Start of Given passage
Archive for November, 2009
It’s odd that I should have two articles of this type in such a short time span, but I was recently enraged. For those of you who don’t know, I live in Ontario in a small city called Waterloo. Since I’m a student, I’m not exactly a stranger to the world of fast food. Occasionally I grab my friends and head to the nearest McDonalds for a deliciously unhealthy batch of food.
Recently I was in Niagara Falls hitting the poker tables with a few of my buddies. After we had finished we decided to head over to the Wendy’s on Clifton Hill for a bite to eat.
“Alright!” I say, thinking of the delicious warm food that is about to hit my taste buds. Upon passing through the doors to this ritzy establishment we are greeted with a line at least 30 people long waiting to order. We begrudgingly enter the line to wait. First thing I notice is that while they have THREE tills, only one is operational for some reason. Now, it was only around 11PM on a Saturday, in a place that commonly is very busy. This is just poor management.
End of Given passage
• Exercise brief
Please state how many tills were working at the Wendy's on Clifton Hill, according to the Wendy's post.
Start of Records shown
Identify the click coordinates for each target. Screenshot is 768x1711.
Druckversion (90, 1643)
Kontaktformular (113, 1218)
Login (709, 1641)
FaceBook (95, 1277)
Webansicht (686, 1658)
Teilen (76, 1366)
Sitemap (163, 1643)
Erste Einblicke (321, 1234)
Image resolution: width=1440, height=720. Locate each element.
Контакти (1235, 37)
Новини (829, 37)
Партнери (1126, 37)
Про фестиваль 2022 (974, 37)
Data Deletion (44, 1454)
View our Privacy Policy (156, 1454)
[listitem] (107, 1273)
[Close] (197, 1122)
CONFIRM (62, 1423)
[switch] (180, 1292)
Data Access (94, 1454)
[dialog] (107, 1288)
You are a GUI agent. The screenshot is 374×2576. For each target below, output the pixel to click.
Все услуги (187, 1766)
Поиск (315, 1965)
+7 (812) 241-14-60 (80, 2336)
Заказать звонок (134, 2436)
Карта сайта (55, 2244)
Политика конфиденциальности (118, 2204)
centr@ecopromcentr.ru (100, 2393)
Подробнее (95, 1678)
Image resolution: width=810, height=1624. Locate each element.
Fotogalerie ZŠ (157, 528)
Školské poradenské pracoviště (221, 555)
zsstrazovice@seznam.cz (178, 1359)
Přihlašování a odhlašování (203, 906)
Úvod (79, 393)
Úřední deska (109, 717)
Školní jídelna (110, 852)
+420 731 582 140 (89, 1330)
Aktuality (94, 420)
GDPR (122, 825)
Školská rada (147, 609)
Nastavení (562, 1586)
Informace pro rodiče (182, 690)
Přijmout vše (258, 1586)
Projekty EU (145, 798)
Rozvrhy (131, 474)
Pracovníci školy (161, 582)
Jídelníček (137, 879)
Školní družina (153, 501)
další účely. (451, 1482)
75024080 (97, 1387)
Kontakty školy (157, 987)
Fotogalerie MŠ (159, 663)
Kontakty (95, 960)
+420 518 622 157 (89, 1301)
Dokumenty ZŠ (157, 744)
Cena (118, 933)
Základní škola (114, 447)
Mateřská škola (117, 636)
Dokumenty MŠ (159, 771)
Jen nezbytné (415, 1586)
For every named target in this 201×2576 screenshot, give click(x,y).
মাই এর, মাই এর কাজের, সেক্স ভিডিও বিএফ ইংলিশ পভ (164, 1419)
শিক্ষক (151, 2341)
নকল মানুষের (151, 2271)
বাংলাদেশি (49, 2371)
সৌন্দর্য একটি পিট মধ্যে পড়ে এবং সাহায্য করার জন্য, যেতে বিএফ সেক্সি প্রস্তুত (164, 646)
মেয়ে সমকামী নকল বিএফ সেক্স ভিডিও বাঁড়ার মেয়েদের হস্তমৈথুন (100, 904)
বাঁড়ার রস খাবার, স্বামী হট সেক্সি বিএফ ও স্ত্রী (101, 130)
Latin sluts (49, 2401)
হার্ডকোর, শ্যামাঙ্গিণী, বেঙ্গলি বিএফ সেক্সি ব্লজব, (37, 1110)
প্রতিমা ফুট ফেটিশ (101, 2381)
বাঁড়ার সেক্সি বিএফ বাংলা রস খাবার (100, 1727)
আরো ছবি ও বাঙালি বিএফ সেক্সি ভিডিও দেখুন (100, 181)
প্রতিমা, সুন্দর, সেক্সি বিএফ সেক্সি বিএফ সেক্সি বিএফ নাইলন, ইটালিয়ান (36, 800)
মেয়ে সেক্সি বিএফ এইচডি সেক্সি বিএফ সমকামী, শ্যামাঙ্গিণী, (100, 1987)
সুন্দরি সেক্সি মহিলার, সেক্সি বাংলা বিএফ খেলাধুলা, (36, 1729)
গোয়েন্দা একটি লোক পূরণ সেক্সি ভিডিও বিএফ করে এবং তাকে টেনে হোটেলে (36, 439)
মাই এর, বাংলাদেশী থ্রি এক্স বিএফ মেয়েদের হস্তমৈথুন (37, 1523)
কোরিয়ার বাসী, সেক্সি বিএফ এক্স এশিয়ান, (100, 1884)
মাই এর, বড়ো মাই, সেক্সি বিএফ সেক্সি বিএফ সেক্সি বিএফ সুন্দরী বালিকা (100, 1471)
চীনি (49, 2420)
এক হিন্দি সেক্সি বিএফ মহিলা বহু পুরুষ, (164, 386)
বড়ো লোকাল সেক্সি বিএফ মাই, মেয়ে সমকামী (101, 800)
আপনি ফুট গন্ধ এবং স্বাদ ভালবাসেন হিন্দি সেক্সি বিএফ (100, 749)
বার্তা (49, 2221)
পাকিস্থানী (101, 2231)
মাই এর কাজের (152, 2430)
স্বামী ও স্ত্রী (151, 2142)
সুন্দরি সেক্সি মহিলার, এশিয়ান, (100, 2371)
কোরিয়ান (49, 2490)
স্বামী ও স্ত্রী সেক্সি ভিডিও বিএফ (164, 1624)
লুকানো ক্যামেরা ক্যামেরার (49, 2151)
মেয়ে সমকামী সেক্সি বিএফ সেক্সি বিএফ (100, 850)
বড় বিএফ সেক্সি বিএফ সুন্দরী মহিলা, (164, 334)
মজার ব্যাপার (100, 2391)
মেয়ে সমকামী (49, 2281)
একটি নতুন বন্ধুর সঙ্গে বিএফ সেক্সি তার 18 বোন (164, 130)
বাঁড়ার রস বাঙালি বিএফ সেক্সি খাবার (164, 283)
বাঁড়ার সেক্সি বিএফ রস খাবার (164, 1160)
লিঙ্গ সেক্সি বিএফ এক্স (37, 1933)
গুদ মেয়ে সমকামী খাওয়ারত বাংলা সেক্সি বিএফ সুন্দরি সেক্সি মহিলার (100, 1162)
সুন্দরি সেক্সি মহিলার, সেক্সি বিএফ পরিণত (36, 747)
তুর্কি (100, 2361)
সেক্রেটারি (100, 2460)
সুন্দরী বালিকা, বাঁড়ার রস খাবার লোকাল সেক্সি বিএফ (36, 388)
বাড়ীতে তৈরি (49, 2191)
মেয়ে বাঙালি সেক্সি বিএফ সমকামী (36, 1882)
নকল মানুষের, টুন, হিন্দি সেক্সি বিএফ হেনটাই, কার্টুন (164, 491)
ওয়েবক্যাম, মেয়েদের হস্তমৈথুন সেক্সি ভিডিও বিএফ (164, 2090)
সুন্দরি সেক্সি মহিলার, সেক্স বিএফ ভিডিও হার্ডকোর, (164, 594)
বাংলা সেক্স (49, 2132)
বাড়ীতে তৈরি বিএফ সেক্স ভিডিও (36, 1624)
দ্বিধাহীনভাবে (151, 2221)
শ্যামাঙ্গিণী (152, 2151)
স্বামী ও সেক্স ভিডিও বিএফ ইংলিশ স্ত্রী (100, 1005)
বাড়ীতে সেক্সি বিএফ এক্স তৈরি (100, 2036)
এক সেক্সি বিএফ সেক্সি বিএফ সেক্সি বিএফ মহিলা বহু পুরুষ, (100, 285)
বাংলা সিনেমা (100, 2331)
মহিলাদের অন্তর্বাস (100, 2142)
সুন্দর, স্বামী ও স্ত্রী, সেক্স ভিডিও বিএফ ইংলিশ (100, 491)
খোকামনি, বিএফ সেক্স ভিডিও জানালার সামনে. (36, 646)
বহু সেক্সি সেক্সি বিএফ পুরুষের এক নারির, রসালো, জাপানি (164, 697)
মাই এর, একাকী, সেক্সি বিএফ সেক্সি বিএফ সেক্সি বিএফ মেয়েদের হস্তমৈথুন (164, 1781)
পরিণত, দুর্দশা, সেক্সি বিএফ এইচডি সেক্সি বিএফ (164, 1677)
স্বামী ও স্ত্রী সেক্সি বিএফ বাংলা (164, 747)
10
End of Records shown
• Solution for this exercise
Only one of the three tills was operational.